WHAT IS NEEDED: Please repeat everything in the records from the line containing "is (564, 1366)." down to the line containing "(111, 271).", including both of those lines.

GIVEN DATA:

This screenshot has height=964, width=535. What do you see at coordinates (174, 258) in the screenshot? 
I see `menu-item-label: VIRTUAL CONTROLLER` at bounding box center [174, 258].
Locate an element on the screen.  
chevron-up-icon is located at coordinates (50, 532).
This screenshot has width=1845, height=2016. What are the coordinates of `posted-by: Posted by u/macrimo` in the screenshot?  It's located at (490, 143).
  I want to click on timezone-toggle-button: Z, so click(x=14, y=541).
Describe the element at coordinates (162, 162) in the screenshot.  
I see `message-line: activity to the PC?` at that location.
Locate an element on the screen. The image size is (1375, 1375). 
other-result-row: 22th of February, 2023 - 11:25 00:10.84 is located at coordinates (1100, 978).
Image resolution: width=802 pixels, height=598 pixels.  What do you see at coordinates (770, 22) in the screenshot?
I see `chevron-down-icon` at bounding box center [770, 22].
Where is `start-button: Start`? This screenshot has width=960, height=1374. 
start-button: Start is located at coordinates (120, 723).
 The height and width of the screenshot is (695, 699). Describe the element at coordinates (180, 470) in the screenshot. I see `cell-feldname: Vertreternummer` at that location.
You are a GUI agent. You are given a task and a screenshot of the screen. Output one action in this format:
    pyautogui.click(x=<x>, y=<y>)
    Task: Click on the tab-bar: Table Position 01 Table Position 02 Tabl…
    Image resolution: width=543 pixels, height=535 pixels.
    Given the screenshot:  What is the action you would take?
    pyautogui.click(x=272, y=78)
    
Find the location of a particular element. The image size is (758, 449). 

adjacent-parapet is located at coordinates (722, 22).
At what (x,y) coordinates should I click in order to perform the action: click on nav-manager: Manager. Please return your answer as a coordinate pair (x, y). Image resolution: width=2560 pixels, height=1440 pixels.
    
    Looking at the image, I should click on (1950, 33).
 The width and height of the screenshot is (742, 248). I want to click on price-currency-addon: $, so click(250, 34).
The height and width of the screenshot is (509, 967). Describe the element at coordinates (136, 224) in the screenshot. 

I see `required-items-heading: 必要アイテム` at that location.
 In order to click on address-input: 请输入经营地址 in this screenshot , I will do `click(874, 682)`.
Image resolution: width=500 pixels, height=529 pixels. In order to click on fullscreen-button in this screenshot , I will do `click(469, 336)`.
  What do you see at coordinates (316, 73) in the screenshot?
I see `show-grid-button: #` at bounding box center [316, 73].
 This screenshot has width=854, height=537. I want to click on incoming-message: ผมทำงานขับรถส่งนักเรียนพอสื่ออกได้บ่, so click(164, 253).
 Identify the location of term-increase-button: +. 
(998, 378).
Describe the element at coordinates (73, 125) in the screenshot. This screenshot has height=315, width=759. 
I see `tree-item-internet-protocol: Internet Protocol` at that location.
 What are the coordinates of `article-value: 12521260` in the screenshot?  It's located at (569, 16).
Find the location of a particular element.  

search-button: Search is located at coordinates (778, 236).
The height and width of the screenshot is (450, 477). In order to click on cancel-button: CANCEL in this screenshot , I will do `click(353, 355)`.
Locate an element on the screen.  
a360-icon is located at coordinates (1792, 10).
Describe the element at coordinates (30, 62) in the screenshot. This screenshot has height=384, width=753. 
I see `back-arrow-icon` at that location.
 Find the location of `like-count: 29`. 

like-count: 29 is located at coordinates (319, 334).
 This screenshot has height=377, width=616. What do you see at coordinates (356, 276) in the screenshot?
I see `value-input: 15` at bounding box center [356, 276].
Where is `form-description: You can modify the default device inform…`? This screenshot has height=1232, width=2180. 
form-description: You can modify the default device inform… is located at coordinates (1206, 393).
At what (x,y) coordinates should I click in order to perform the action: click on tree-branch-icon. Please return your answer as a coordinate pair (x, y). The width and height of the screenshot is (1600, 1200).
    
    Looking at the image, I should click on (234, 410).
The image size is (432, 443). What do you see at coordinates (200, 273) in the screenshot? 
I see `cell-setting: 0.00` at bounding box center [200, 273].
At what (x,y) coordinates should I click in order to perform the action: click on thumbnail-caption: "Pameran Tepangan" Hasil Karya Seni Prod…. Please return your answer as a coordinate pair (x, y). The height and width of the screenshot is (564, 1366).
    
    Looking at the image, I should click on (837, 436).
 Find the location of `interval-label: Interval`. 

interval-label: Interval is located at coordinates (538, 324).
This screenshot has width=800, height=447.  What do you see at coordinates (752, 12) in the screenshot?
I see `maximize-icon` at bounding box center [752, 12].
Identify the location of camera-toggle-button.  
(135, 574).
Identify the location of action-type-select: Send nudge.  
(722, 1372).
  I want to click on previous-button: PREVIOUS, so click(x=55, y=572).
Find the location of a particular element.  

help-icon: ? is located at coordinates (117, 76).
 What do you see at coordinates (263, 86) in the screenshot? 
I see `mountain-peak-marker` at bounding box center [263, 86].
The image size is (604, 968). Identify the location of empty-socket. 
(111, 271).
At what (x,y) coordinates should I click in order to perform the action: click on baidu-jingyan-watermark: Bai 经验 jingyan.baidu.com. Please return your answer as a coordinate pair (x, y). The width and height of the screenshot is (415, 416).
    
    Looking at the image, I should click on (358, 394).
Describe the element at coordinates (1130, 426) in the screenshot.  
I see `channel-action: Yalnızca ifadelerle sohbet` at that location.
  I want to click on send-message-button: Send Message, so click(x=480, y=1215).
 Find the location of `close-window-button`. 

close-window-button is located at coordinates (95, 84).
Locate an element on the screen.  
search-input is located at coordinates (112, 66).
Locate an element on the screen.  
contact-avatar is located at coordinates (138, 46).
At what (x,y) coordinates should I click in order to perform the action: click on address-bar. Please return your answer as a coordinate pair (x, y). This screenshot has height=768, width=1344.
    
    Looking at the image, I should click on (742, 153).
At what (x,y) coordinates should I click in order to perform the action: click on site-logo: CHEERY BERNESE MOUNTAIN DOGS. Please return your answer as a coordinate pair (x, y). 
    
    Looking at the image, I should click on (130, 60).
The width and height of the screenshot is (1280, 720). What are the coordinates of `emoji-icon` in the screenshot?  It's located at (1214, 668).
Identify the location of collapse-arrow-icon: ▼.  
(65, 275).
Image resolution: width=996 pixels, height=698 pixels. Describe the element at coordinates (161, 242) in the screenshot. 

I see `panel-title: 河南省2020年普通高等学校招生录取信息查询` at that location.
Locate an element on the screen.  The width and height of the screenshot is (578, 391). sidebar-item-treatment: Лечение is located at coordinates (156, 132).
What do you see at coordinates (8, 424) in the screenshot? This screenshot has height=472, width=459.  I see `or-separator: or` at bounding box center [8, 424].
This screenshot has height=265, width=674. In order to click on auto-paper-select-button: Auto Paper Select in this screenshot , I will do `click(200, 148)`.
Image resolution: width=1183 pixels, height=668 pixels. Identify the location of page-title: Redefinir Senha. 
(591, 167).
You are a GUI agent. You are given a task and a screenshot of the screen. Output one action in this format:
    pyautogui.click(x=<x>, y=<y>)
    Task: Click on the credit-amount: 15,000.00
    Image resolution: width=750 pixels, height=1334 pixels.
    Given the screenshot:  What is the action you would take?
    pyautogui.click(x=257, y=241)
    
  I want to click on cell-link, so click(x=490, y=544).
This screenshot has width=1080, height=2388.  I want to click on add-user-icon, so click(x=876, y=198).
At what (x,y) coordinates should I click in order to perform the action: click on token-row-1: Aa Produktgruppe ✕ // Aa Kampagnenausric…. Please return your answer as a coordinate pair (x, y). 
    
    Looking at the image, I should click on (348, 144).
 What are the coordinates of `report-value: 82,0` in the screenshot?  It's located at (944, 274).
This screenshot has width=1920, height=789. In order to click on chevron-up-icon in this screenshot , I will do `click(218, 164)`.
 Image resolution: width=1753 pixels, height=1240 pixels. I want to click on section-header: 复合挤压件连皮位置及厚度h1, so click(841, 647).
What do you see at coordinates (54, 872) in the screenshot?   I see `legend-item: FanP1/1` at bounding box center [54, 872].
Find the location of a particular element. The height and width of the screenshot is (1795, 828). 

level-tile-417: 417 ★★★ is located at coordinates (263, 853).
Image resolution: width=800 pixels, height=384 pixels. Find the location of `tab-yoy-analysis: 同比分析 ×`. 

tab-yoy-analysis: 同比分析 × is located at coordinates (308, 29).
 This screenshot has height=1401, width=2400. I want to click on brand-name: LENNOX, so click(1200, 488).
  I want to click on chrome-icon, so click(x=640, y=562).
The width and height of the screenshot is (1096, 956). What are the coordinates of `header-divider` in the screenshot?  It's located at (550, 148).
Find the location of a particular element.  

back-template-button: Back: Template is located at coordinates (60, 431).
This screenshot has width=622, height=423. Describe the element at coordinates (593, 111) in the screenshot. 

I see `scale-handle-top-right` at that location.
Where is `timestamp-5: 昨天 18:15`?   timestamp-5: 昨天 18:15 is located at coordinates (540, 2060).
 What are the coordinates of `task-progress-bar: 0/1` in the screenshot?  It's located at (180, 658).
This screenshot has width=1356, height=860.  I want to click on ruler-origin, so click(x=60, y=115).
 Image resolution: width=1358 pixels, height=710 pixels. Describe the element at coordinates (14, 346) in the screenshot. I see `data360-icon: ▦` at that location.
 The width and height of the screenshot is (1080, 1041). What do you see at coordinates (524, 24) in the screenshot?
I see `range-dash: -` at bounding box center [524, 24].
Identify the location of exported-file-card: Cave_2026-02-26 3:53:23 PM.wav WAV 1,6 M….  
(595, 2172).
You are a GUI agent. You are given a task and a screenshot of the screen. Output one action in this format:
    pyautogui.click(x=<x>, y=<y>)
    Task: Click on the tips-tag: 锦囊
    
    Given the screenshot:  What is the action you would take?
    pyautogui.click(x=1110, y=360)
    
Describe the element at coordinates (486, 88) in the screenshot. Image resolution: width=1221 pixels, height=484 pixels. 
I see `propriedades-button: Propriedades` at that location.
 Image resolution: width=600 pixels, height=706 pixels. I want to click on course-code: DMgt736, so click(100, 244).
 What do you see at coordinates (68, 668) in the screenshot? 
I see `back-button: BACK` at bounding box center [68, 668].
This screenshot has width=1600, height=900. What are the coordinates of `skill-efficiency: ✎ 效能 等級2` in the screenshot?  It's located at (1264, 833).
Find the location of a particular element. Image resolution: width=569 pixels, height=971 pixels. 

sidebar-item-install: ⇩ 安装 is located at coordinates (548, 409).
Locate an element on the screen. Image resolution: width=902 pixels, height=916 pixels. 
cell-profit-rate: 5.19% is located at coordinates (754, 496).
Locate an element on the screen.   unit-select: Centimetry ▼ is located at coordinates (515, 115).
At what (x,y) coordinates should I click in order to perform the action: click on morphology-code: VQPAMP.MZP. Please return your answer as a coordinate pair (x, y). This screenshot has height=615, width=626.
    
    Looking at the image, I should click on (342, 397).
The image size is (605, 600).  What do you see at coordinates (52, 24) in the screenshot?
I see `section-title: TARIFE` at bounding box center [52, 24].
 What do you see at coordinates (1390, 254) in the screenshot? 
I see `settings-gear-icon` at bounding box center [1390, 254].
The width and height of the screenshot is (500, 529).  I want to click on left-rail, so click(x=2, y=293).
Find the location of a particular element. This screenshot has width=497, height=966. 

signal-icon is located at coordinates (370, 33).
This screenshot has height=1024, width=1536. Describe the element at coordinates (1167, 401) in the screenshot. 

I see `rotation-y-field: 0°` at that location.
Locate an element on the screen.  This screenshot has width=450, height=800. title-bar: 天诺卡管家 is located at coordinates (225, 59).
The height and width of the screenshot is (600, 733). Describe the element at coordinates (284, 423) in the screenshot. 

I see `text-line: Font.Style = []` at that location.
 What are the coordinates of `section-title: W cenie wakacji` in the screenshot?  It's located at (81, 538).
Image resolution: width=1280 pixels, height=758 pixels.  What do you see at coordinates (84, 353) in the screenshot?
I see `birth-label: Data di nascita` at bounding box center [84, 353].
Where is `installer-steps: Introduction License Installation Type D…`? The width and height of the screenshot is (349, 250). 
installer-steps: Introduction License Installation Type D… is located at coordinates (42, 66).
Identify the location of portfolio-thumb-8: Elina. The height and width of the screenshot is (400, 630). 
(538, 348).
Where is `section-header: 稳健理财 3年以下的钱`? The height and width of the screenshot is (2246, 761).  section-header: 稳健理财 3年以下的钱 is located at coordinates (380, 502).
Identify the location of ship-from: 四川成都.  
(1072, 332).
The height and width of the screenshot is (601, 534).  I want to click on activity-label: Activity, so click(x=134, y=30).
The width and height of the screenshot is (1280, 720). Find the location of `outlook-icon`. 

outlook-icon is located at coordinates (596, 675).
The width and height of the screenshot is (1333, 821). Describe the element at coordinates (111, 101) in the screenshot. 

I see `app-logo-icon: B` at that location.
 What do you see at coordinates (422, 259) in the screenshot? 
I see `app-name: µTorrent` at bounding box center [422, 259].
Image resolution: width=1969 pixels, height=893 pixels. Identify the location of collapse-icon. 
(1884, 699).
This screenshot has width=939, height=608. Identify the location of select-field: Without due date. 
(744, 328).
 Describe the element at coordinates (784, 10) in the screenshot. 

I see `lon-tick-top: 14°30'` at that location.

TASK OUTPUT:
At what (x,y) coordinates should I click in order to perform the action: click on thumbnail-caption: "Pameran Tepangan" Hasil Karya Seni Prod…. Please return your answer as a coordinate pair (x, y). The height and width of the screenshot is (564, 1366).
    
    Looking at the image, I should click on (837, 436).
 Find the location of `interval-label: Interval`. 

interval-label: Interval is located at coordinates (538, 324).
This screenshot has width=800, height=447.  What do you see at coordinates (752, 12) in the screenshot?
I see `maximize-icon` at bounding box center [752, 12].
Identify the location of camera-toggle-button.  
(135, 574).
Identify the location of action-type-select: Send nudge.  
(722, 1372).
  I want to click on previous-button: PREVIOUS, so click(x=55, y=572).
Find the location of a particular element.  

help-icon: ? is located at coordinates (117, 76).
 What do you see at coordinates (263, 86) in the screenshot? 
I see `mountain-peak-marker` at bounding box center [263, 86].
The image size is (604, 968). Identify the location of empty-socket. 
(111, 271).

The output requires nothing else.